Just based on numbers, Wheaton appears to be much more Sanders than Brown, Wallace or Holmes. But the progress those three made, and the varied positions of spots at which they were taken all make for something of a muddled composition with health being the main factor.
No one questions Wheaton's work ethic, and any player can break a finger on any play; that's an injury that will affect a wide receiver very negatively, while, say, a linebacker or a safety could probably play through it. Judging by the difference between each receiver's first season and their second, Wheaton could feel optimistic he could produce at a high level as early as next year.

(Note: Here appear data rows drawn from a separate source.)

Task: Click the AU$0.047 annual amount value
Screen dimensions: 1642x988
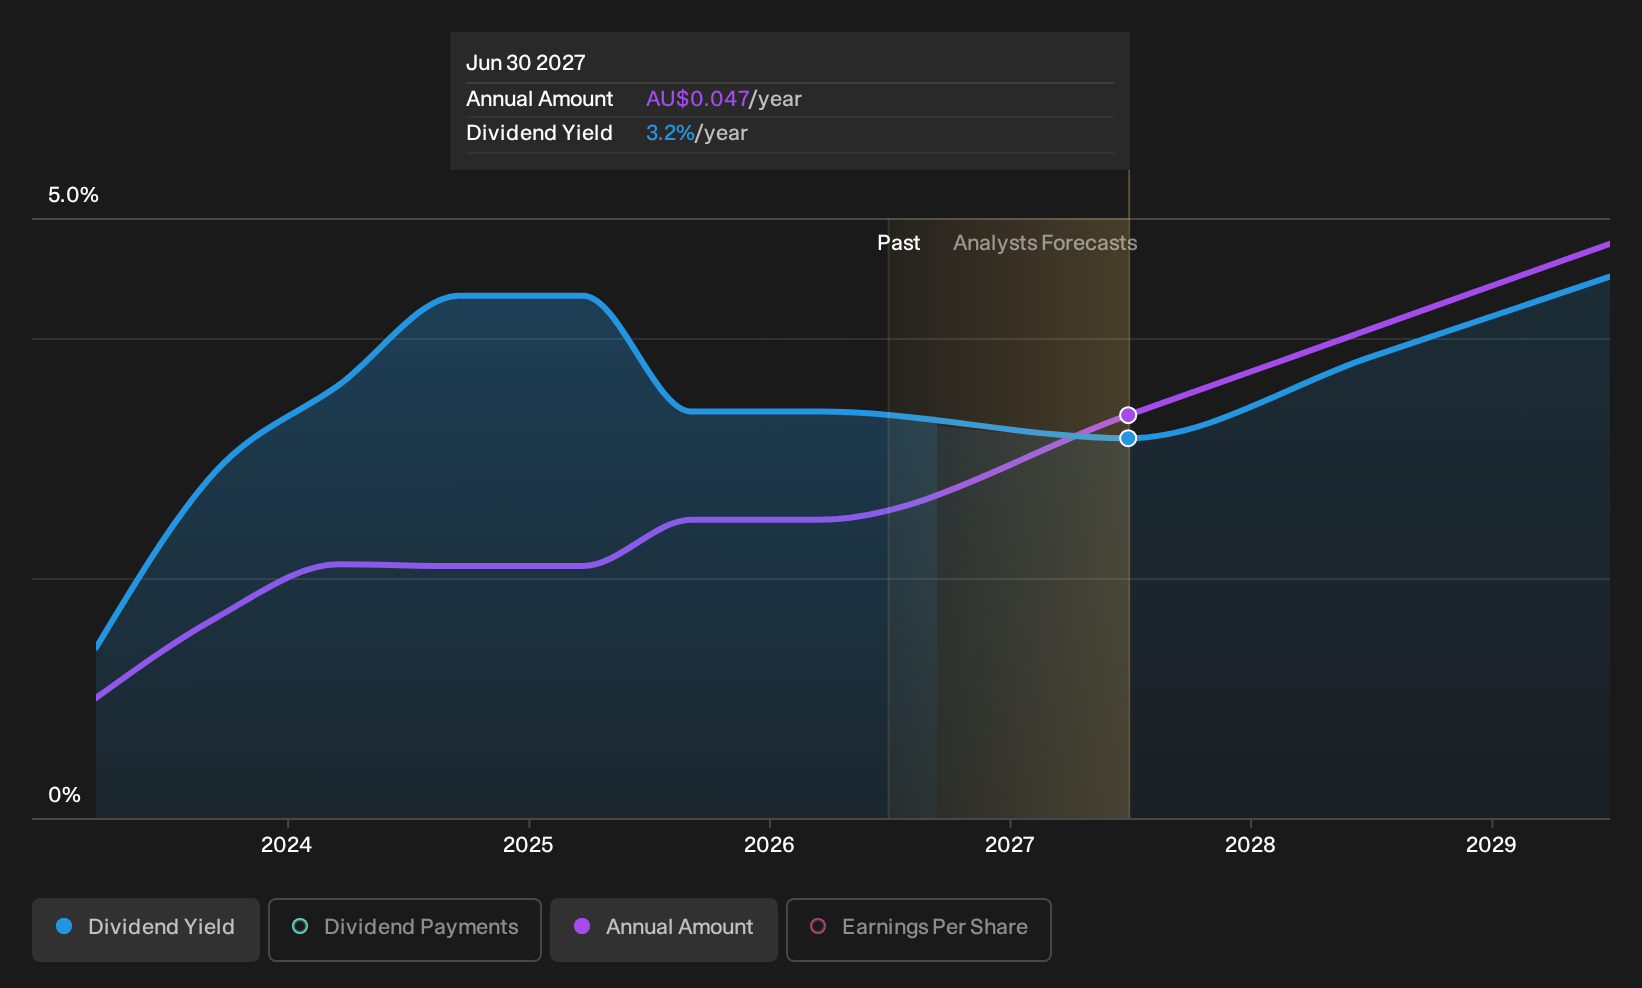Action: coord(698,99)
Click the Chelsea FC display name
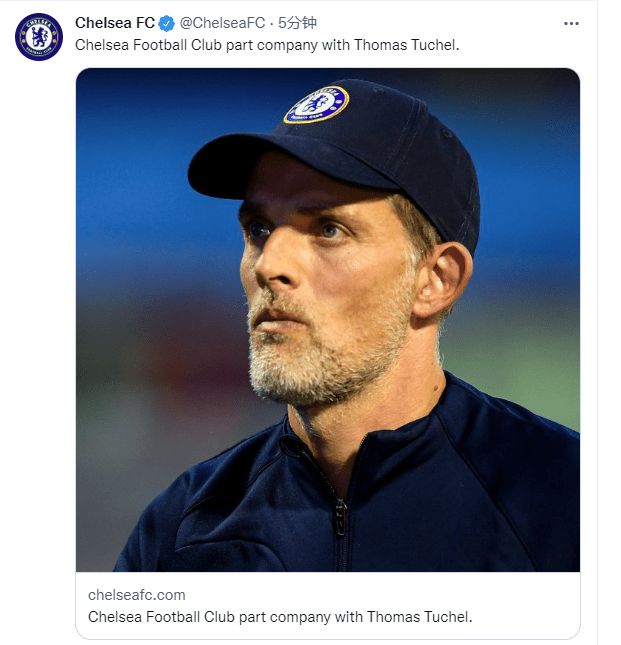 click(x=115, y=23)
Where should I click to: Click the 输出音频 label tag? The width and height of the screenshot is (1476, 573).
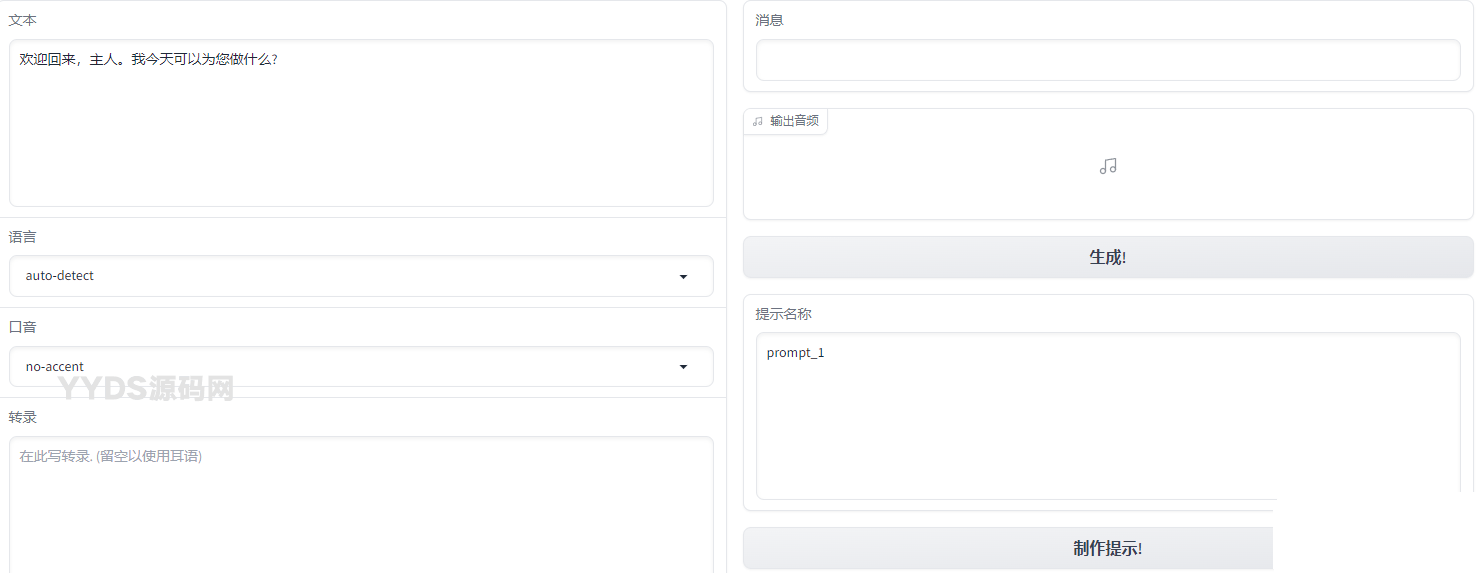[794, 121]
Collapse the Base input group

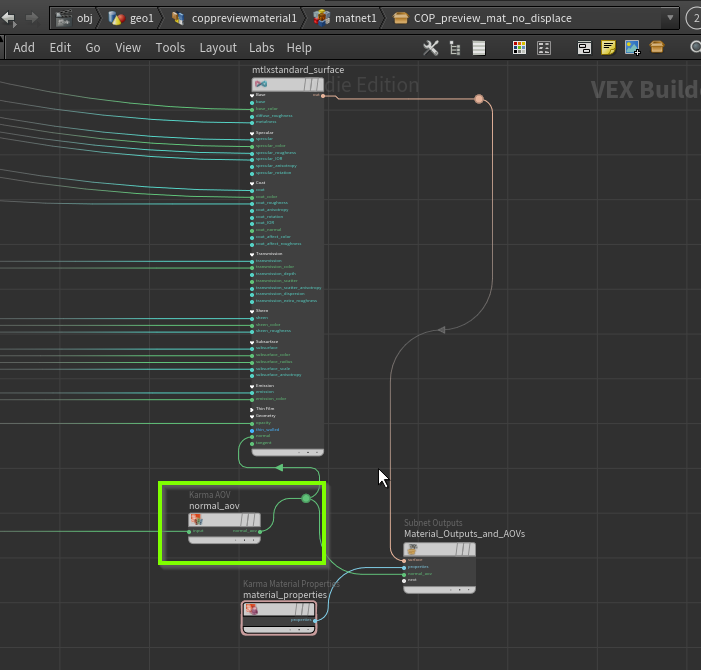(253, 95)
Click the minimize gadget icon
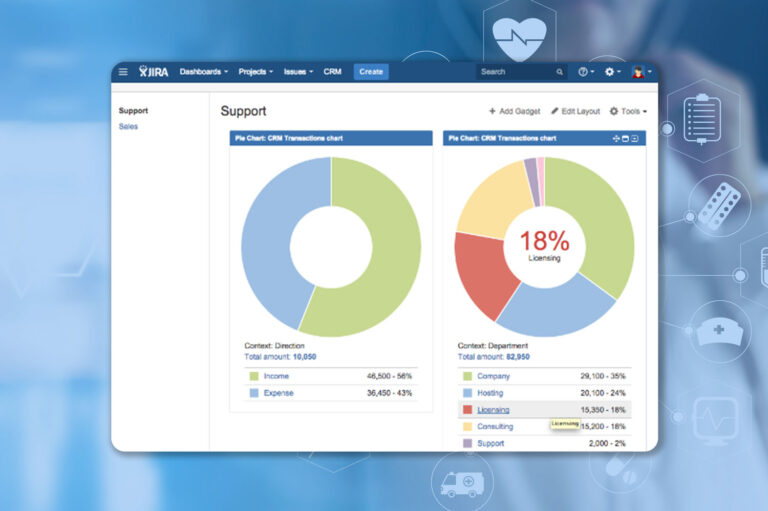The image size is (768, 511). pyautogui.click(x=625, y=138)
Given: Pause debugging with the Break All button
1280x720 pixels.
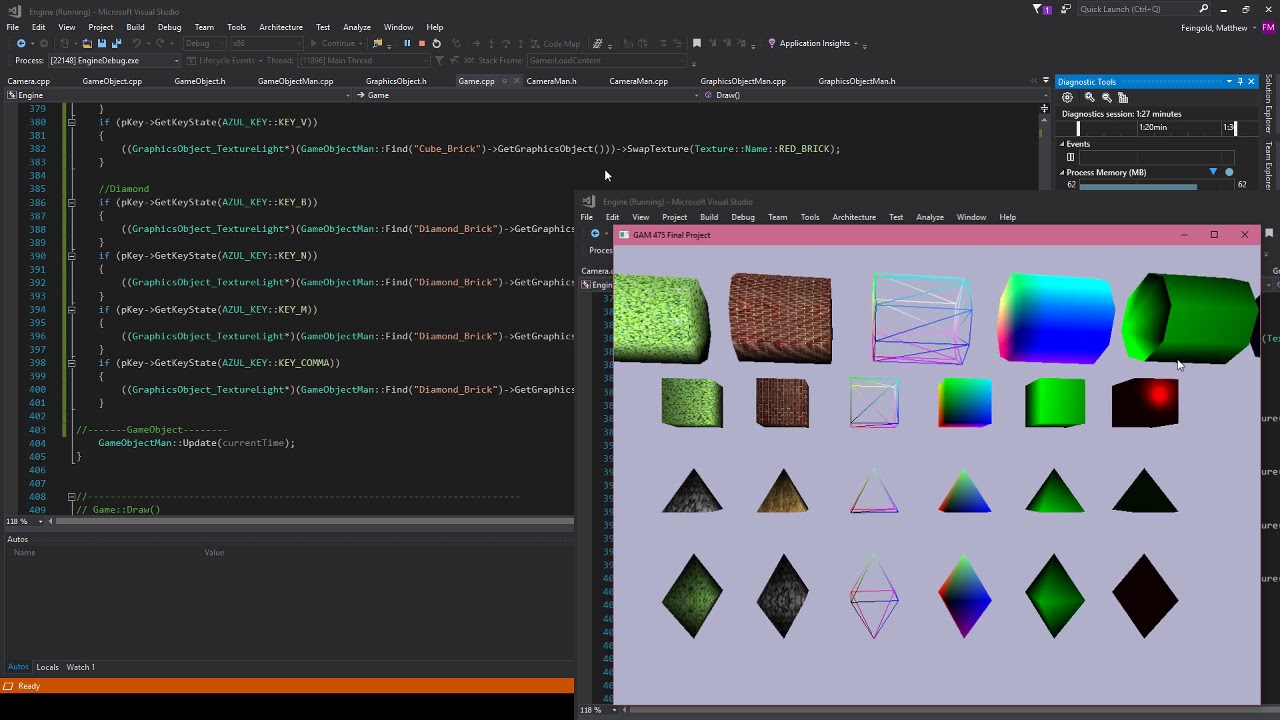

Player | (Second) Year | Rec | Targets | Yards | YPC | YPT | TDs |
Santonio Holmes | 2007 | 3 | -1 | 118 | 1.3 | 1.50 | 6 |
Mike Wallace | 2010 | 21 | 28 | 501 | 1.6 | 2.07 | 4 |
Emmanuel Sanders | 2011 | -6 | -6 | -88 | -0.3 | -0.98 | 0 |
Antonio Brown | 2011 | 53 | 104 | 941 | 5.7 | 0.22 | 2 |
Markus Wheaton | ? | ? | ? | ? | ? | ? | ? |
AVG IMPROVEMENT | 17.75 | 31.25 | 368 | 2.08 | 0.70345 | 3 |
Sanders is the only one to have regressed (in a measurable way) statistically in any one category, and that can be directly attributed to the fact he missed five games with injuries and a death in the family.
While Wallace and Brown break the curve somewhat, Brown's statistical uptick couldn't have been expected by even the most optimistic Steelers fan - not to that degree.
So the question for Wheaton really is whether he's aiming to be more like Wallace or Brown in their second seasons, or more like Sanders. Considering Sanders likely won't be re-signed because of the presence of Wheaton, it would seem the team feels he's more like the former than the latter.